STATED EXERCISE
In the mailing list message below, since when have the scattered bot-like client IPs been active?

2017-12-31 Thread starlight . 2017q4
At 18:25 12/30/2017 -0500, Roger Dingledine wrote:

Thank you Roger for your detailed reply.

I have some observations:

1) An additional contingent of dubious clients exists aside from the newly 
arrived big-name-hoster instances each generating _hundreds_of_thousands_ of 
connection requests _per_guard_per_day_:  hundreds of scattered client IPs 
behave in a distinctive bot-like manner, and seem a likely source of excess 
circuit-extend activity.  These IPs have been active since late August this 
year.

2) Intervals of extreme circuit-extend activity come and go in patterns that 
resemble attacks to my eyes.  In one my guard relay was so overloaded before 
crashing that no normal user circuits could be created whatsoever.  Has never 
come close to happening before.

SOURCE DATA
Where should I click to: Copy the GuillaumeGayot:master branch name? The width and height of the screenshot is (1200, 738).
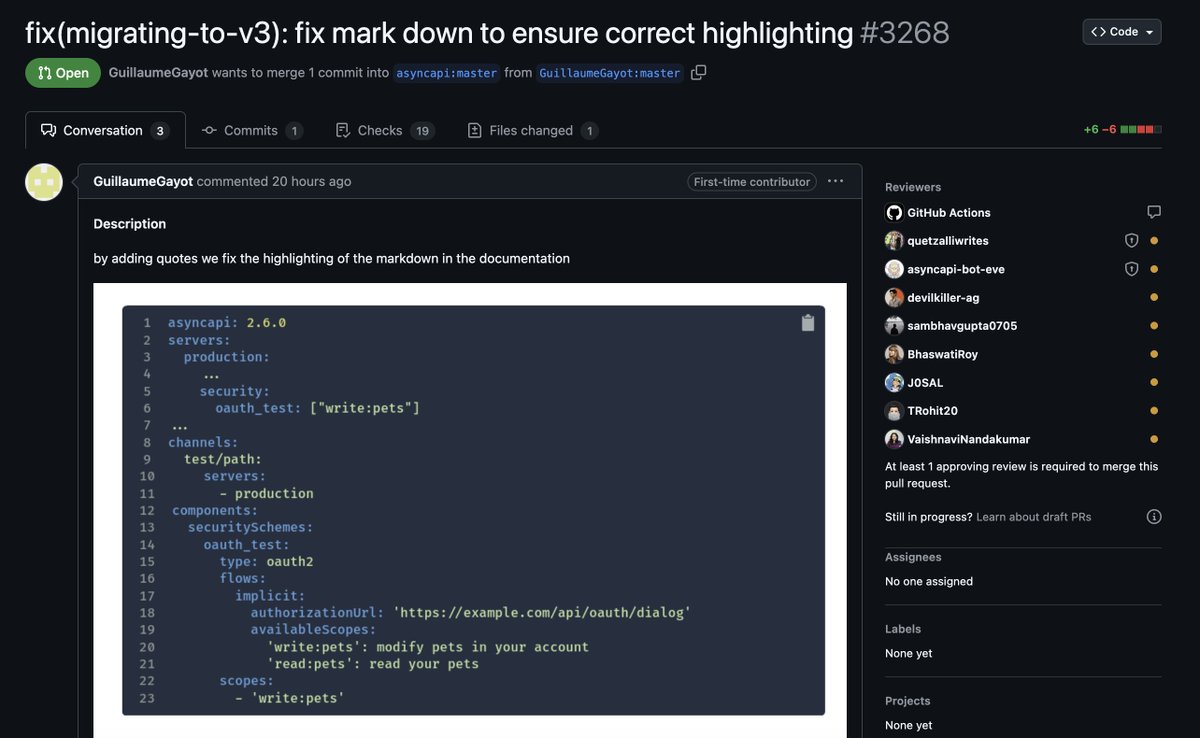tap(696, 72)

COMPLETED TASK
Since late August of that year.